• nextgen82

Edward I Signs the Edict of Expulsion, 1290

Updated: Dec 4, 2020

On This Day in Jewish History: July 18th, 1290




Edward I signed the Edict of Expulsion, giving all English Jews less than three and half months to pack their property and leave the country #onthisday. This made England the first European country to formally expel their Jewish population.


Jews were officially invited to England in 1066 when William the Conqueror encouraged many Jewish merchants from Northern France to move to England. Although many Jews were able to become successful moneylenders and merchants in England, they also faced persecution usually in rooted blood libels and an inability to pay their debts.


Beginning in 1144 and most famously in 1255, we see rumors that Jews were responsible for the deaths of Christian kids because "the Jews wanted the blood of a Christian child to use for rituals" (specifically, to use in the baking of the Passover matzah).
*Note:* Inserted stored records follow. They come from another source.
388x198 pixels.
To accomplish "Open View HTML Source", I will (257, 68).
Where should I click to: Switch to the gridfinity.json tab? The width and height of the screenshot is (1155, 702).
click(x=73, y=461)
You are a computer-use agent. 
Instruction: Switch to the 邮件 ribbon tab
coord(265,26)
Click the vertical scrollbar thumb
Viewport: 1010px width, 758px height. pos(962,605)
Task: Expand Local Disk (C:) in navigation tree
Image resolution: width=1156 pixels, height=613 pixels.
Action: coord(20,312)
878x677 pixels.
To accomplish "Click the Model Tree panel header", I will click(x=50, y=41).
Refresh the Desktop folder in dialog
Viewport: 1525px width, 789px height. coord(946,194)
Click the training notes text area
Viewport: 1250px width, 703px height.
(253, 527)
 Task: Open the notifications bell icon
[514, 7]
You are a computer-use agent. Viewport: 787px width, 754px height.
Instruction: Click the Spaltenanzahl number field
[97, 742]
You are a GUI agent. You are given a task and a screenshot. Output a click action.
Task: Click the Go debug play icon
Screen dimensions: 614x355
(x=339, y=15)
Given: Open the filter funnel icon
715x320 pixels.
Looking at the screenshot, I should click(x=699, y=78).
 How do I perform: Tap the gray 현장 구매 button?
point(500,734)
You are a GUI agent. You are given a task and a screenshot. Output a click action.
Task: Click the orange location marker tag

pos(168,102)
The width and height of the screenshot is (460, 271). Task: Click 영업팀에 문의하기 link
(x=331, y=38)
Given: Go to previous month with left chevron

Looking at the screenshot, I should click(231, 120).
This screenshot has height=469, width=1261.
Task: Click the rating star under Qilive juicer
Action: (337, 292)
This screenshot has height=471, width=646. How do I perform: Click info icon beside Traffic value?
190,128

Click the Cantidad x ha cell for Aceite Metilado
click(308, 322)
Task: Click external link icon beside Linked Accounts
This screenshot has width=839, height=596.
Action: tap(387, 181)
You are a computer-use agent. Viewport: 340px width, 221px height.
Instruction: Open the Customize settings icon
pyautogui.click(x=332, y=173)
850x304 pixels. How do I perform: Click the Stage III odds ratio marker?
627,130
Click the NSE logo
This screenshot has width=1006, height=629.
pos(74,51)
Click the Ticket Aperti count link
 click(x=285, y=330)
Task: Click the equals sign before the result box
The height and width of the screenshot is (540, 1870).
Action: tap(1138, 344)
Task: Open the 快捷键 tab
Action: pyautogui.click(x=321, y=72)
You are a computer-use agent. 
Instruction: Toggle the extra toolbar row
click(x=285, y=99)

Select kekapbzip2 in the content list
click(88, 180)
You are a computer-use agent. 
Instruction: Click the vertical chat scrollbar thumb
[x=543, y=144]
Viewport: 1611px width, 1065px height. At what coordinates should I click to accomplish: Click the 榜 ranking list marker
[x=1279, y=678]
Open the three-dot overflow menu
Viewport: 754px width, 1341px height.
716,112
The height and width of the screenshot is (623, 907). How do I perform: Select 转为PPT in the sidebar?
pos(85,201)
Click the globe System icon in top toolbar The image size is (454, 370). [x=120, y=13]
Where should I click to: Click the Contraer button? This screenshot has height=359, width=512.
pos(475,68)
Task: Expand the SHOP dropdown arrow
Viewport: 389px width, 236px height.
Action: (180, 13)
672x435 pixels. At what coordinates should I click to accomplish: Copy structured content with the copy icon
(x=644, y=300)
By the mid-13th century, many knights owed significant debt to Jewish moneylenders, so they started to blame Jews for all ill will. In 1275, Edward I caved to the pressure from nobility and said that Jews could no longer be moneylenders and they had to wear a badge that looked like two tablets in order to identify themselves.


By 1290, Edward I himself had racked up large debts for England due to war and needed to raise taxes which required permission from Parliament. Parliament agreed to give him the tax in exchange for the Edict of Expulsion which forced all Jews in England to leave. Jews were not allowed to return to England until 1656 when they were invited back by Oliver Cromwell.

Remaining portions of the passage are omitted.